NEW YORK — Plans to expand the New York University campus in Greenwich Village are running into resistance from local residents, who say it would destroy a historic section of Manhattan.

A local coalition that includes 50 area business owners is demanding that the university modify plans that would add 2.4 million square feet of academic and residential space to the campus.

"NYU's current plans would do more harm than good for the community," said Judy Paul, president of the Washington Square Hotel, in a statement sent to AFP on behalf of a group named "Villagers for a Sustainable Neighborhood."

Greenwich Village is known for the artistic and bohemian lifestyle and its picturesque old row houses, which sharply contrast with the dizzying heights of nearby New York skyscrapers.

The "Village," as residents call it, is home to the main campus of NYU, founded in 1931. NYU has some 40,000 students, one of the largest student populations of any private US university.

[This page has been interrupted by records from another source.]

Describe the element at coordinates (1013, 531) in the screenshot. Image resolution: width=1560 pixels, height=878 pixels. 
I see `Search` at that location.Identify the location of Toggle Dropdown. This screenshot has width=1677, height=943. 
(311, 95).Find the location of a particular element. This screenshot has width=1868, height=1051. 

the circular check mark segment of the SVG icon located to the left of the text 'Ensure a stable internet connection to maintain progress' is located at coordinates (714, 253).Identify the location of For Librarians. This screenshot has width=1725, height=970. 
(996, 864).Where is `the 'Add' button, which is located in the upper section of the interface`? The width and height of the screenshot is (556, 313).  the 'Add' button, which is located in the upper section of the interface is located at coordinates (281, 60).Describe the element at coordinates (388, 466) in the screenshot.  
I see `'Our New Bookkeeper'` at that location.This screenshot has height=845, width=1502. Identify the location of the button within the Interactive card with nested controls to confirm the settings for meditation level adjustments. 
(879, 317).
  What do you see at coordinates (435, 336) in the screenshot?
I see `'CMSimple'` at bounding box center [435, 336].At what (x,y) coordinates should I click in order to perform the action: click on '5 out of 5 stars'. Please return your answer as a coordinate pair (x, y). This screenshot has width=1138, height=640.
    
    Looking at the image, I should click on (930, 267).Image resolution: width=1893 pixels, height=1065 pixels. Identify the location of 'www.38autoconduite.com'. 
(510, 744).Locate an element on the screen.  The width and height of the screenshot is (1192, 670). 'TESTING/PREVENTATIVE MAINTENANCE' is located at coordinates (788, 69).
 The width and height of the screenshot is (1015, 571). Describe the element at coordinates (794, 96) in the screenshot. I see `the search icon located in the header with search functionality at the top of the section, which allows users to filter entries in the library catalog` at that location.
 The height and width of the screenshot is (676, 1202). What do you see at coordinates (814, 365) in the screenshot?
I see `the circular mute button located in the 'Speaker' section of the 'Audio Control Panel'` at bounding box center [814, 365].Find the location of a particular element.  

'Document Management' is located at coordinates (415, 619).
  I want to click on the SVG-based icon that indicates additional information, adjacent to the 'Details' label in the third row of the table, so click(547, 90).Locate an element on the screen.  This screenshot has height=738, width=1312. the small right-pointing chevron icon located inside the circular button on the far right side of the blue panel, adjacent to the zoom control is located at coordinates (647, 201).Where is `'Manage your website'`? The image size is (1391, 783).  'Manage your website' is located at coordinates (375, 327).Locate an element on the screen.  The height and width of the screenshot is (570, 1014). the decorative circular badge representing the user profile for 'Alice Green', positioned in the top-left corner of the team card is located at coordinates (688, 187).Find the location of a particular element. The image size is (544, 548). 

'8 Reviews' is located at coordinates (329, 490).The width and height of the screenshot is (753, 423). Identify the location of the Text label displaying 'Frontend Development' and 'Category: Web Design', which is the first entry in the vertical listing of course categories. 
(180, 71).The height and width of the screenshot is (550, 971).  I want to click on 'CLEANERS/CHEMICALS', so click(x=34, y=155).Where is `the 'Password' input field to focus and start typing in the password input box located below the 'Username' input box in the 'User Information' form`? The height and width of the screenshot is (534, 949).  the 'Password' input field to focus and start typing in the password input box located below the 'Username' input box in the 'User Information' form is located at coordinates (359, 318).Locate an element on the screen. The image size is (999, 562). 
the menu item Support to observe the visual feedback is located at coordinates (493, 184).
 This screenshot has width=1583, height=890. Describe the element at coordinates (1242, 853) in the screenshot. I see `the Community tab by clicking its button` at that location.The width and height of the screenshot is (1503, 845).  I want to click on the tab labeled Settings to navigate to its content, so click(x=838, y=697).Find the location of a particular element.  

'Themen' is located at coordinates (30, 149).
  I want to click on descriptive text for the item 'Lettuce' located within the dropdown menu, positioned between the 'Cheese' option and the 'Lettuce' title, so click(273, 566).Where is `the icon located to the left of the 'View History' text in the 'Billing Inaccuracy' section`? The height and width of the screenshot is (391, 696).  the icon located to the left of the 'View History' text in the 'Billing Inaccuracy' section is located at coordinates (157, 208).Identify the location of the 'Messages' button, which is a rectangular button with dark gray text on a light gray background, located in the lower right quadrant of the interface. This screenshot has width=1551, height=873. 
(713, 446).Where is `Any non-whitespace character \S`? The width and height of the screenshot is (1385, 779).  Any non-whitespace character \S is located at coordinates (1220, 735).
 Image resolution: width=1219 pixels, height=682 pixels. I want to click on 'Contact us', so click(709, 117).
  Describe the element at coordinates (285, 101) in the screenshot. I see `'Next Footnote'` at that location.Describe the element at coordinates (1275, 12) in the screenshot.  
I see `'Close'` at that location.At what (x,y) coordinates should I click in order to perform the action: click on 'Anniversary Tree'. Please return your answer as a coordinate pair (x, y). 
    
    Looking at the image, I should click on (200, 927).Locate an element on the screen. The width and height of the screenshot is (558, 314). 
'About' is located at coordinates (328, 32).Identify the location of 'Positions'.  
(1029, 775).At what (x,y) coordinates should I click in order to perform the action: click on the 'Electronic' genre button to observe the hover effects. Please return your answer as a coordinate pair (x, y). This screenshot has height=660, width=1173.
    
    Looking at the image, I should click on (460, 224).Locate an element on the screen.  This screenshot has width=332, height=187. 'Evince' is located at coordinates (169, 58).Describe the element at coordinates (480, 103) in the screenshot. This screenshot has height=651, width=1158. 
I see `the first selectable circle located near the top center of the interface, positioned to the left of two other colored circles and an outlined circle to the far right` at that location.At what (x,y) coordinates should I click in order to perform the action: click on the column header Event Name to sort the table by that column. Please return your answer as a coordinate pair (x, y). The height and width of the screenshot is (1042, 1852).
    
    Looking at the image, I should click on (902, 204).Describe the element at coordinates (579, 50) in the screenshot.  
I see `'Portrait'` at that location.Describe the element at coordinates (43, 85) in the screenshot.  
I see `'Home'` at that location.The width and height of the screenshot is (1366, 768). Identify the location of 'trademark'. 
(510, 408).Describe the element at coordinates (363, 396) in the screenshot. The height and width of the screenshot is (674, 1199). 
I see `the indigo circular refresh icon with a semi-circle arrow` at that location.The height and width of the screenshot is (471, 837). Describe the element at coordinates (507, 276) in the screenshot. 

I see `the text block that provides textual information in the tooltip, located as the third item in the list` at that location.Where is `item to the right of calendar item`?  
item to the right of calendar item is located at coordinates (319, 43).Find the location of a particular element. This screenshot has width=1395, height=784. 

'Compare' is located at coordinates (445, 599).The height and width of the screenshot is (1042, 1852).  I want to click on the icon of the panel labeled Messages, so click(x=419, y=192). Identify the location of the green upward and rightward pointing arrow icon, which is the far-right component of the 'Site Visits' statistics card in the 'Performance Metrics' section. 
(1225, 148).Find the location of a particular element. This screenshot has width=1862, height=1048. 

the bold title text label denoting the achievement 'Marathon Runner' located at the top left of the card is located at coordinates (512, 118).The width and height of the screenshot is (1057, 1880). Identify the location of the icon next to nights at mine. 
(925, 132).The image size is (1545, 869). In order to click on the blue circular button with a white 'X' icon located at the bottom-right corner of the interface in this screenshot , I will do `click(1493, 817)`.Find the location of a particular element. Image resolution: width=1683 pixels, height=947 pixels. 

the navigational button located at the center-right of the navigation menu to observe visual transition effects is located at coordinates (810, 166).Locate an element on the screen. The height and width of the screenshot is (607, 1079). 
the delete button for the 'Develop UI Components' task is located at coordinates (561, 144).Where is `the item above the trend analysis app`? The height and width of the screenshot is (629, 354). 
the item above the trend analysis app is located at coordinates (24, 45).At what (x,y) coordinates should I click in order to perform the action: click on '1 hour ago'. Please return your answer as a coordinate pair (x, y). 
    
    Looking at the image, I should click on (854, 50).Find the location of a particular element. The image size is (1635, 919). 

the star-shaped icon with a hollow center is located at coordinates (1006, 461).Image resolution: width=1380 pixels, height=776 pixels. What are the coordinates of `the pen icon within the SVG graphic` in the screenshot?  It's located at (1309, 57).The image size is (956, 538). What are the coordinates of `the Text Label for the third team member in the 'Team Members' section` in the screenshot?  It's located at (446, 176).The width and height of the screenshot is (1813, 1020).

NYU also has some 16,000 people on its payroll, making it one of the city's largest employers, according to its website.

The development plan calls for building skyscrapers on two large city blocks south of Washington Square. These buildings would include classrooms and offices for professors, as well as academic housing, a hotel and retail shops.

"NYU needs to secure the space it requires in order to stay relevant and rigorous and to allow academic excellence to flourish," the university said in a statement.

The expansion plan "will create an estimated 18,200 new construction jobs, as well as 2,600 long-term employment opportunities, and will generate an estimated $6 billion in construction spending," the statement said.

The neighborhood coalition is not completely opposed to the plan, but says it needs to be modified to "reduce the density and height of the buildings," "protect and improve public open spaces" and "provide infrastructure improvements."

"We believe that NYU can meet its need for growth in the future while still respecting the existing scale of Greenwich Village," read a Villagers for a Sustainable Neighborhood press release.

Greenwich Village already has one of the lowest percentages of open space in Manhattan, and the NYU project would adversely affect three of them, the neighborhood coalition said.

In a recent vote, a neighborhood council unanimously urged city officials to reject the NYU project.

The New York City Planning Department, which has approved the project, is expected to review the plan again. The plan is also being reviewed by Manhattan's borough president.

In order to proceed, the plan would also require approval from the New York city council.